ZX represents the relative area of the projection part on the ZX plane of the molecule van der Waals [31], with Z and X representing the maximum and minimum inertial axes of the molecule, respectively. The appearing of the model descriptor means that the size of the molecule has great impacts on the log (IC50) value of the drug, and the van der Waals force is an important part of the interaction energy between the subjects and objects. With negative coefficient in the model, the absolute value is relatively large, and, therefore, its increase results in the decrease of the log (IC50) value of the drug. However, the compounds with structures similar to butterfly have higher flexibility and high activity.
MASEOAT [32] represents the minimum atomic state energy of the O atoms in the molecule and is related to the location of the oxygen atoms in the molecule, the molecule structure, and the steric hindrance. The lower the energy states of the oxygen atom, the higher its reactivity, and the easier the target molecule interactions. The description shows that the oxygen atoms in the molecule are related to the biological activity. In the model, the coefficient is positive, indicating that the energy state of the oxygen atom is positively correlated to the log (IC50) value.

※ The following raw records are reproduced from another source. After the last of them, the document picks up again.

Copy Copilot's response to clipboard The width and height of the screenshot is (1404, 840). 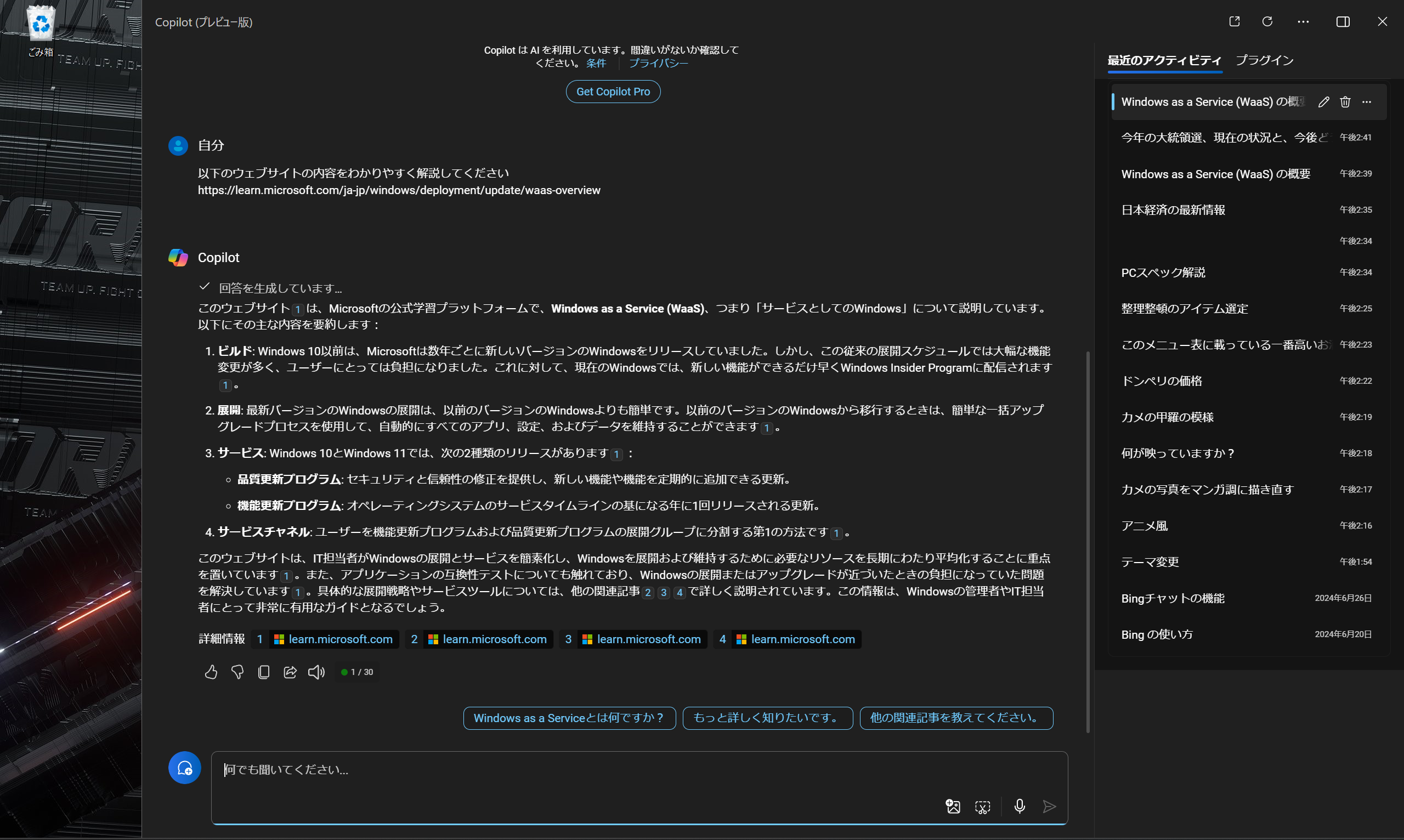click(263, 672)
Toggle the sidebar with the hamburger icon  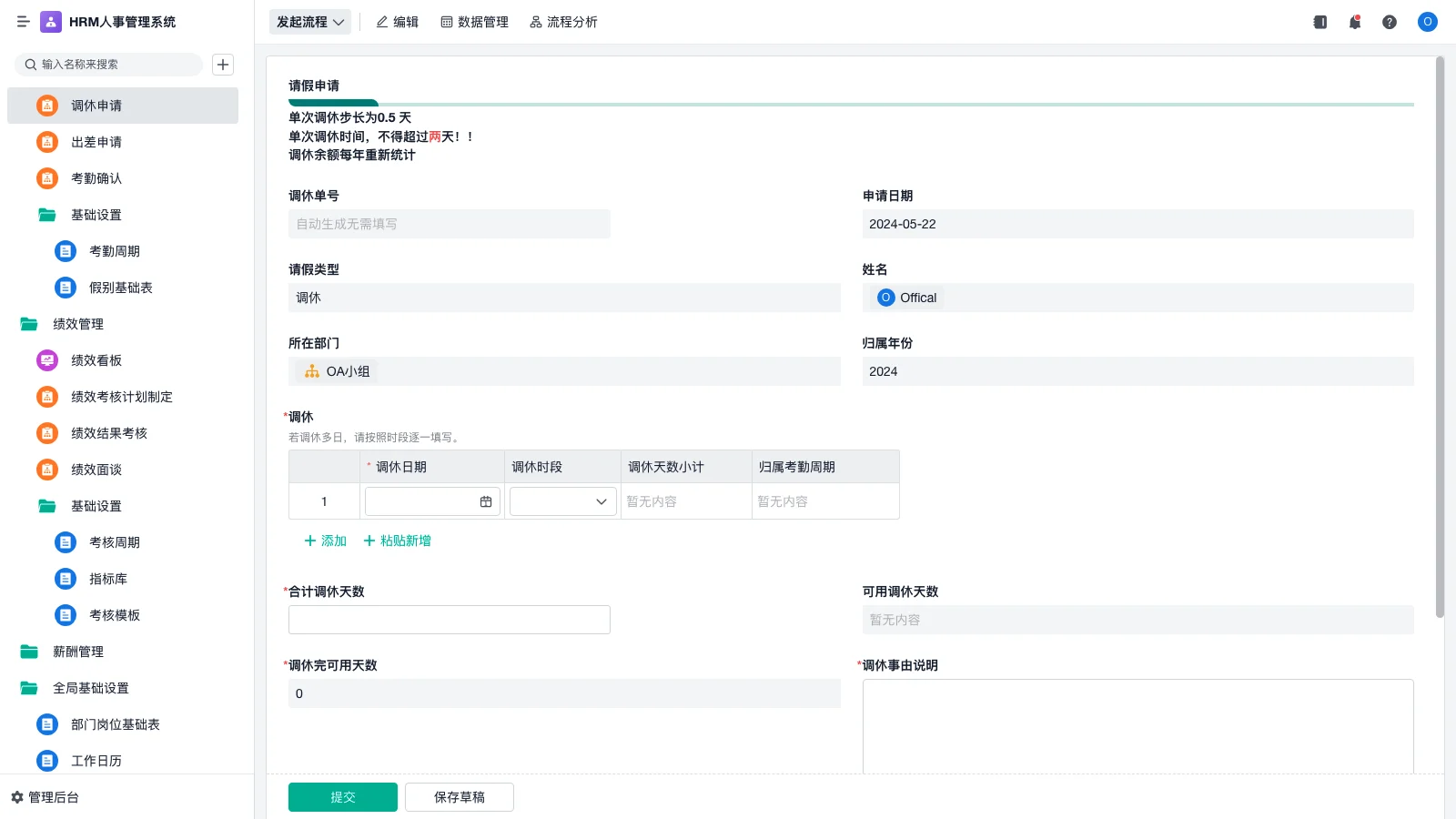[24, 22]
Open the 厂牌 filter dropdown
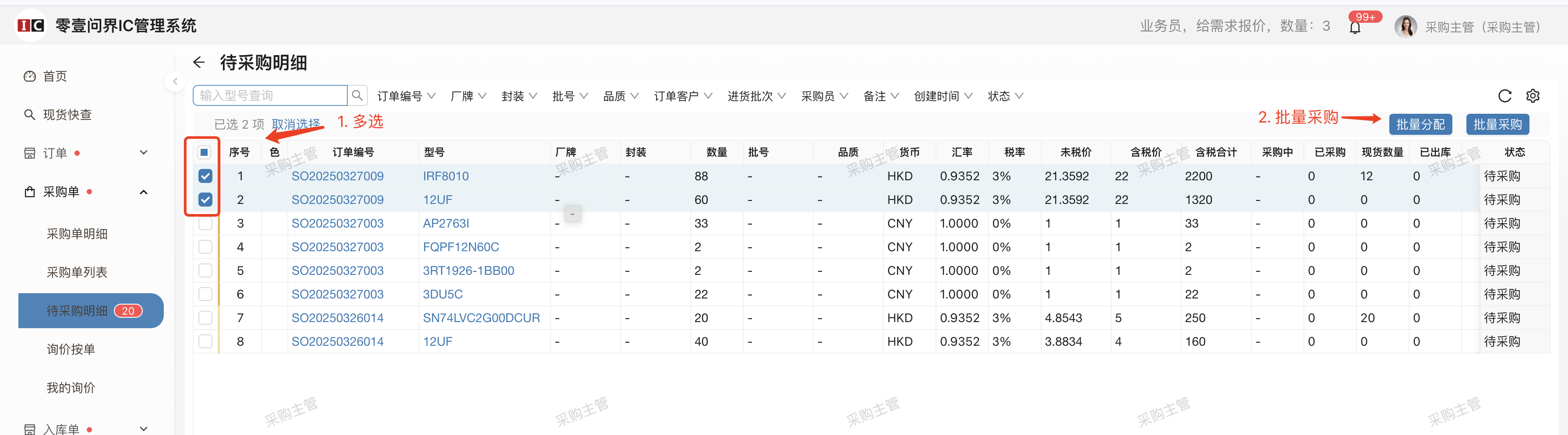Image resolution: width=1568 pixels, height=435 pixels. tap(468, 95)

In summary, by comparing the data of in vitro inhibitory activities of the three series of A, B, and C, it can be seen that as A, B, and C molecule increases, the activity tends to decrease, suggesting that the smaller the side chain molecule of the is, the more active the molecule is. The series of pyrrolidine compounds have good gelatinase inhibiting activity, and it is found that within a certain range, the larger the side chain of pyrrolidine ring C4, the better the flexibility, and the higher the activity; the activity of aromatic ring substituent is obviously higher than that of the aliphatic hydrocarbon substituent; and the compound with butterfly structure has higher activity.
4. Conclusions
This study proposes a method to predict the activity inhibition rate of pyrrolidine derivatives on gelatinase (MMP-2, MMP-9) based on HM and GEP. By calculating the molecule structure descriptors and establishing linear and nonlinear QSAR models by HM and GEP, the prediction results are satisfactory. Comparing the results of the two methods, we can see that both the linear HM method and nonlinear GEP method have strong predictive ability and better model stability in the activity inhibition rate of pyrrolidine derivatives on gelatinase (MMP-2, MMP-9), providing a theoretical basis for the in vitro screening of antitumor pyrrolidine derivatives.
Abbreviations
| HM: | Heuristic method |
| GEP: | Gene expression programming |
| Ets: | Expression trees |
| MMPs: | Matrix metalloproteinases |
| QSAR: | Quantitative structure-property relationships |
| Exp: | The experimental |
| Pred: | The predicted . |
Conflict of Interests
The authors declare that they have no conflict of interests.
Authors’ Contribution
Yuqin Li conceived and designed the study, carried out data analysis, interpreted the entire results, and drafted the paper. Guirong You carried out data analysis of HM. Baoxiu Jia helped to draft the paper. Hongzong Si carried out data analysis of GEP. Xiaojun Yao participated in the design of the study and interpreted the results. All authors read and approved the final paper.
Acknowledgment
This work was supported by the National Natural Scientific Foundation of Shandong Province (no. ZR2011BL007).